Exercise directions → I'd like the entire listing output verbatim, apart from the pictures.

Listed entries →
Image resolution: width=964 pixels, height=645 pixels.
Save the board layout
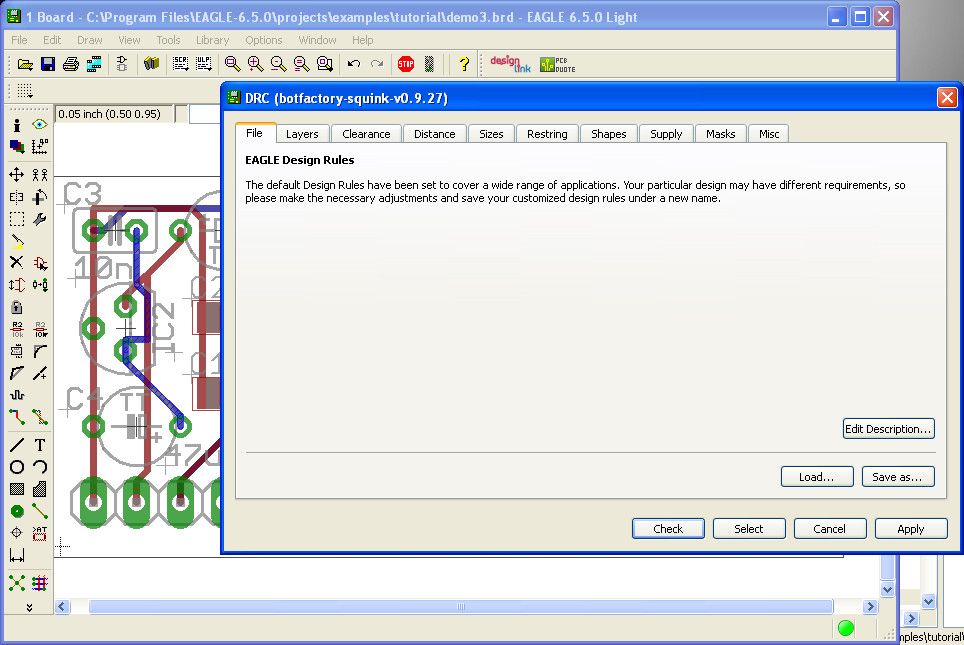47,63
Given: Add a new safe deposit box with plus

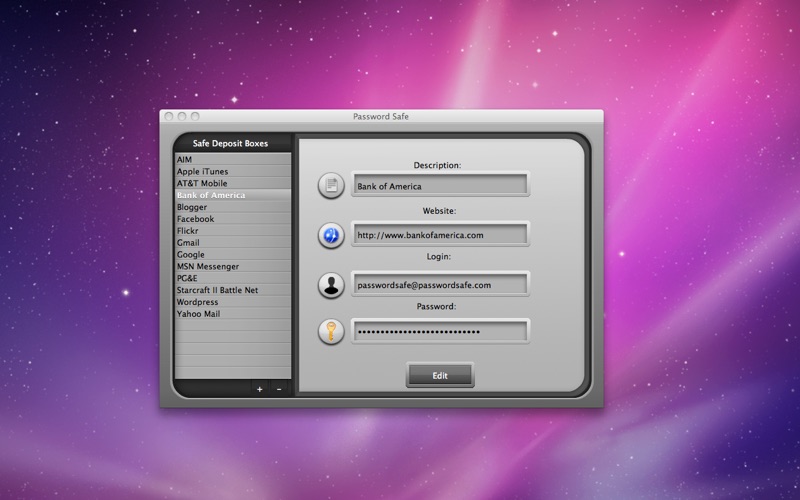Looking at the screenshot, I should 259,389.
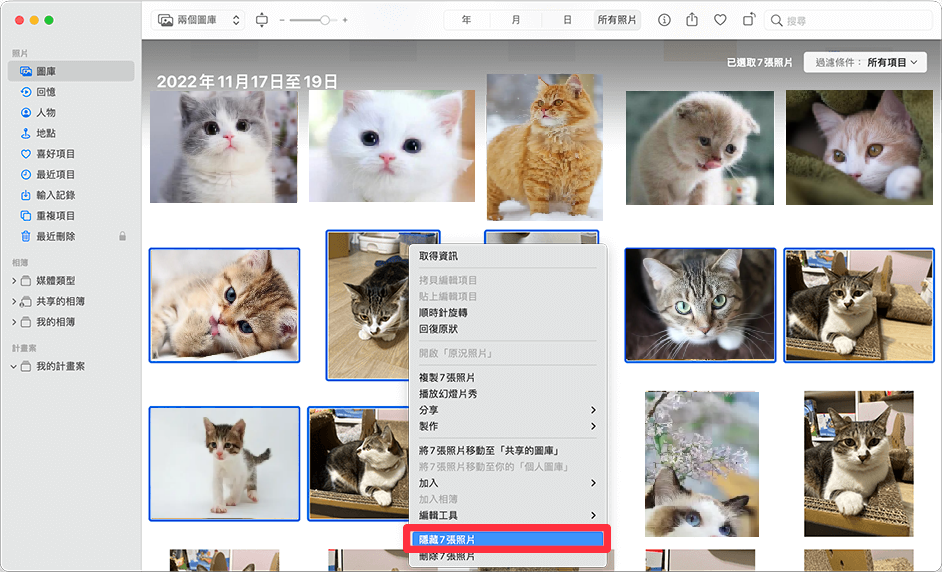
Task: Open 最近刪除 (Recently Deleted) in sidebar
Action: (x=55, y=236)
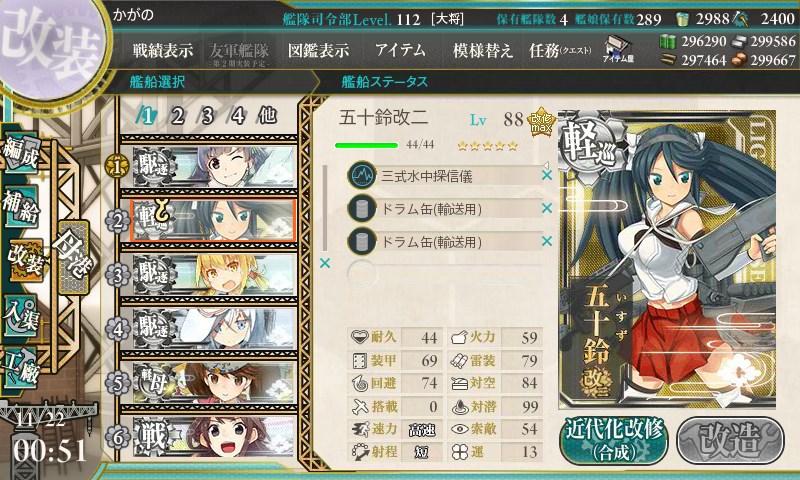The height and width of the screenshot is (480, 800).
Task: Select the empty fourth equipment slot
Action: click(444, 274)
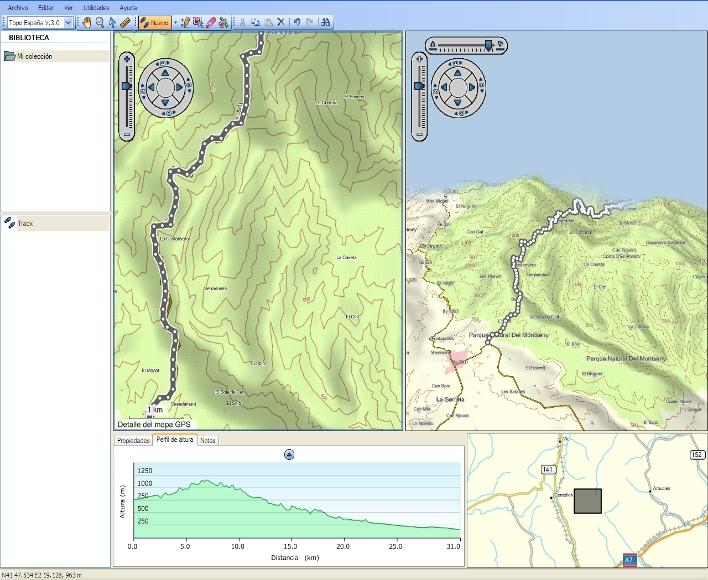Select the eraser tool in toolbar
The width and height of the screenshot is (708, 580).
(x=210, y=21)
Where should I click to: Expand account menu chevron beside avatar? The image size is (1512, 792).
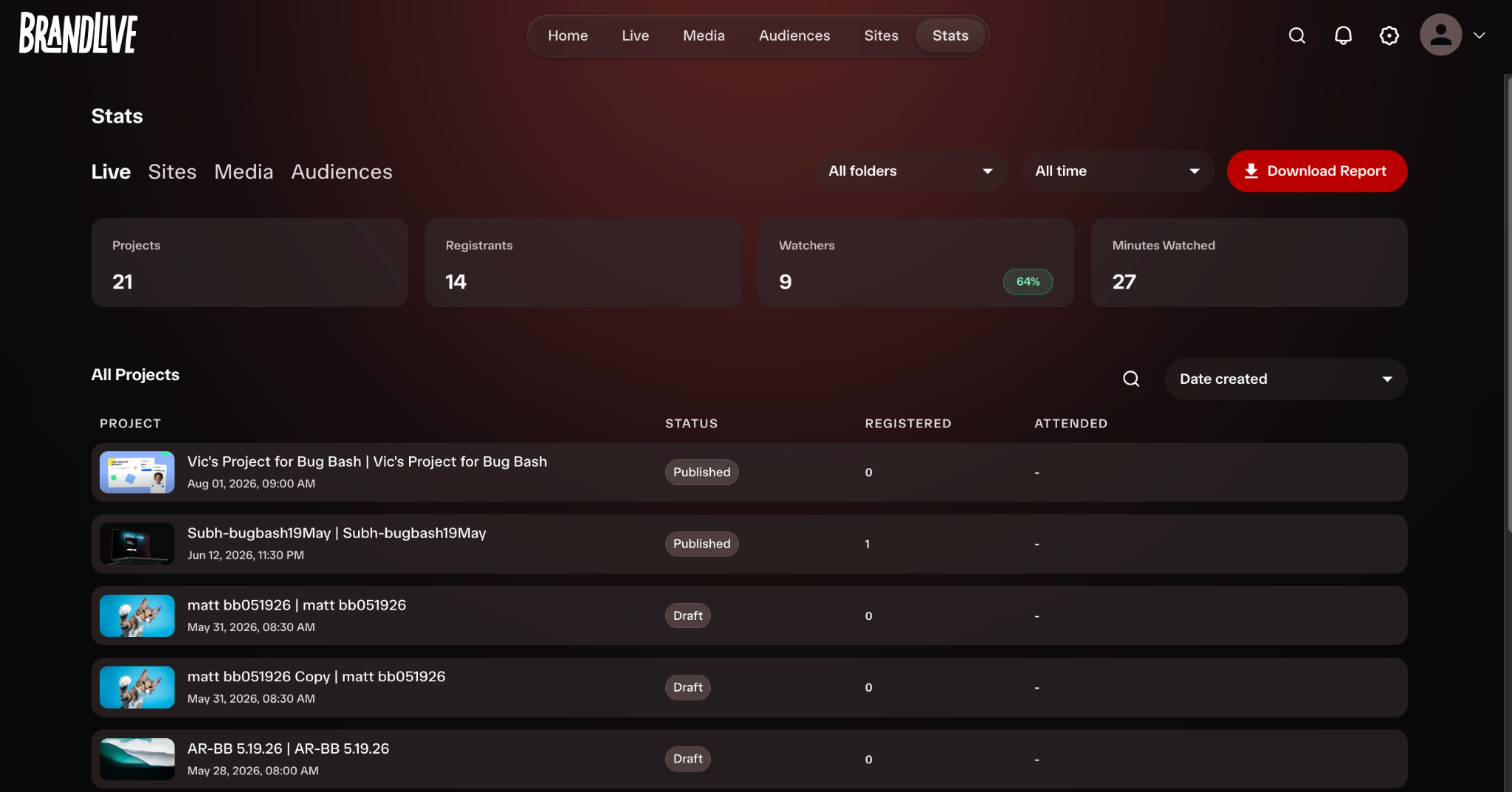click(1480, 35)
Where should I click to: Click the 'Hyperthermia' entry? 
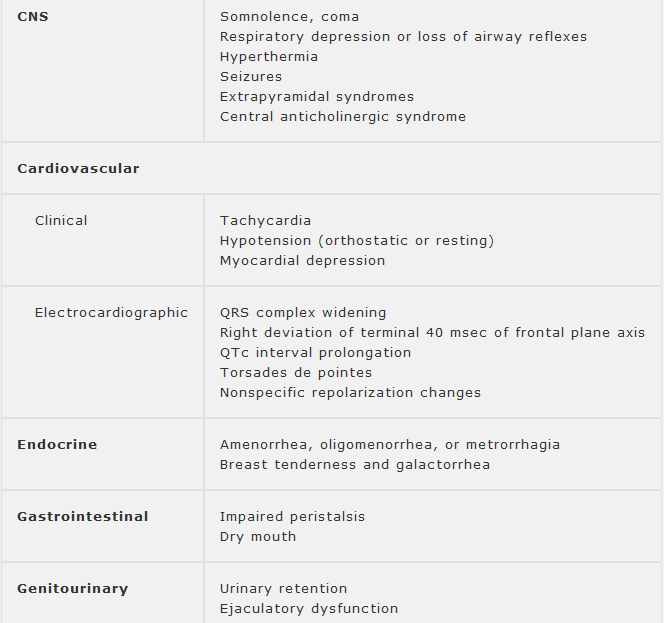click(x=269, y=57)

Expected output →
Image resolution: width=964 pixels, height=645 pixels.
Save the board layout
47,63
Given: Add a new safe deposit box with plus

Looking at the screenshot, I should 259,389.
Task: Open 最近刪除 (Recently Deleted) in sidebar
Action: (x=55, y=236)
The height and width of the screenshot is (480, 800).
Task: Select the empty fourth equipment slot
Action: click(444, 274)
Select the eraser tool in toolbar
The width and height of the screenshot is (708, 580).
(x=210, y=21)
Where should I click to: Expand account menu chevron beside avatar? The image size is (1512, 792).
click(1480, 35)
Where should I click to: Click the 'Hyperthermia' entry? 
click(x=269, y=57)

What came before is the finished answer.